== Data for this exercise ==

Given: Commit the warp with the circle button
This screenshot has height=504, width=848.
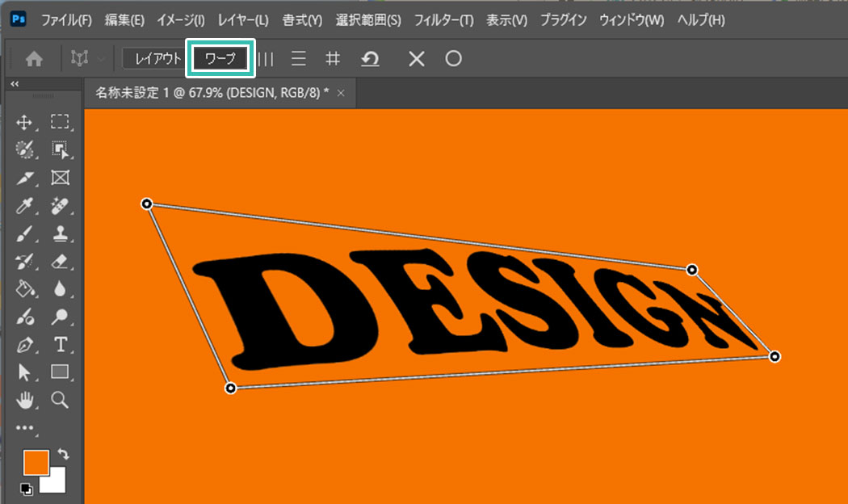Looking at the screenshot, I should (454, 59).
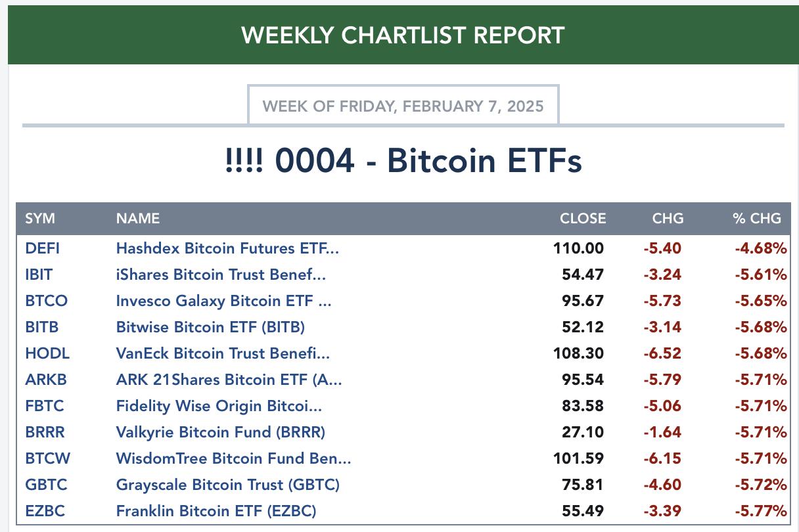This screenshot has width=799, height=532.
Task: Select the BTCO ticker symbol
Action: [46, 301]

===

Aim of the exercise: Restate the data above word for word. Skip every picture.

Exercise answer:
Given: Commit the warp with the circle button
This screenshot has height=504, width=848.
Looking at the screenshot, I should (454, 59).
This screenshot has width=799, height=532.
Task: Select the BTCO ticker symbol
Action: [46, 301]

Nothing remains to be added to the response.